Ces sanctions s’inscrivent dans le cadre d’une nouvelle règle, baptisée par le département d’Etat américain «Khashoggi ban» («interdiction Khashoggi») visant à interdire d’entrée aux Etats-Unis toute personne accusée de s’attaquer, au nom des autorités de son pays, à des dissidents ou journalistes à l’étranger.

Des sanctions financières ont également été prises contre une unité d’intervention spéciale et l’ancien numéro deux du renseignement saoudien, Ahmed Al-Assiri.

Le général Assiri, un influent militaire proche de «MBS», avait été mis en accusation mais acquitté par la justice saoudienne. La justice turque l’accuse de son côté d’être un des commanditaires du meurtre.

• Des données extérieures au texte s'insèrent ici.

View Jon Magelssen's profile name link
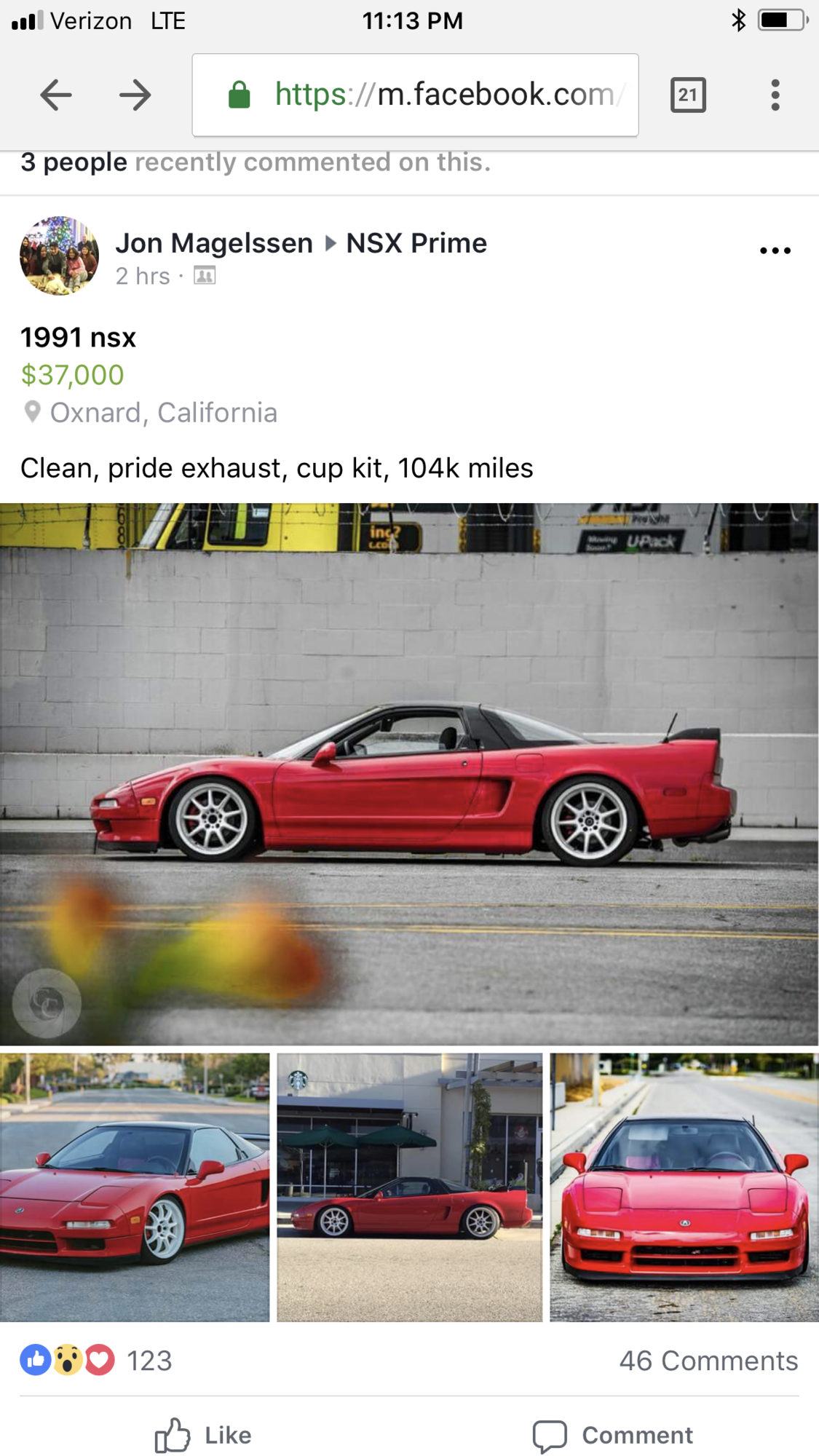The image size is (819, 1456). pos(213,243)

«Jamal Khashoggi a payé de sa vie pour exprimer ses opinions», a affirmé le chef de la diplomatie américaine, Antony Blinken, expliquant vouloir «punir les Etats qui menacent et attaquent des journalistes ou des opposants présumés au-delà de leurs frontières simplement car ils exercent leurs libertés fondamentales».

Le président Biden, qui avait jugé avant son élection en novembre que le royaume du Golfe devait être traité comme un Etat «paria» pour cette affaire, a tenté de déminer le terrain en appelant jeudi au téléphone le roi Salman pour la première fois depuis son arrivée à la Maison Blanche.

S’il a mis l’accent sur «les droits humains universels» et «l’Etat de droit», il a aussi adressé un satisfecit au monarque pour la récente libération de plusieurs prisonniers politiques. Et il a évoqué «l’engagement des Etats-Unis à aider l’Arabie saoudite à défendre son territoire face aux attaques de groupes pro-Iran», selon la présidence américaine.

Ni Washington ni Riyad n’ont mentionné, dans leur compte rendu de cet appel, le rapport déclassifié potentiellement explosif pour leurs relations bilatérales.

Trump avait connaissance du rapport

Le Sénat des Etats-Unis, qui avait déjà eu accès aux conclusions des services de renseignement américains, avait aussi jugé dès 2018 que le prince était «responsable» du meurtre. Mais Mike Pompeo, alors secrétaire d’Etat de Donald Trump, avait lui affirmé que le rapport de la CIA ne contenait «aucun élément direct liant le prince héritier à l’ordre de tuer Jamal Khashoggi».

A l’époque, l’administration Trump avait émis des sanctions à l’encontre d’une douzaine de responsables saoudiens subalternes.

Et l’ex-président républicain n’avait jamais voulu publier ce rapport ni blâmer publiquement «MBS», pour préserver l’alliance avec Riyad, pilier de sa stratégie anti-Iran, premier exportateur mondial de pétrole brut, et gros acheteur d’armes américaines.

Les photos de Mike Pompeo, tout sourire, aux côtés du prince avaient apporté de l’eau au moulin des détracteurs de la diplomatie trumpiste, accusée d’avoir couvert l’assassinat.

Le gouvernement américain a d’ores et déjà prévenu que Joe Biden entendait «recalibrer» sa relation avec Riyad, en ne parlant qu’au roi et non au prince, interlocuteur privilégié de Donald Trump, et en mettant l’accent sur les droits humains.

Il a aussi mis fin au soutien américain à la coalition militaire, dirigée par les Saoudiens, qui intervient dans la guerre au Yémen, et tente de renouer le dialogue avec l’Iran.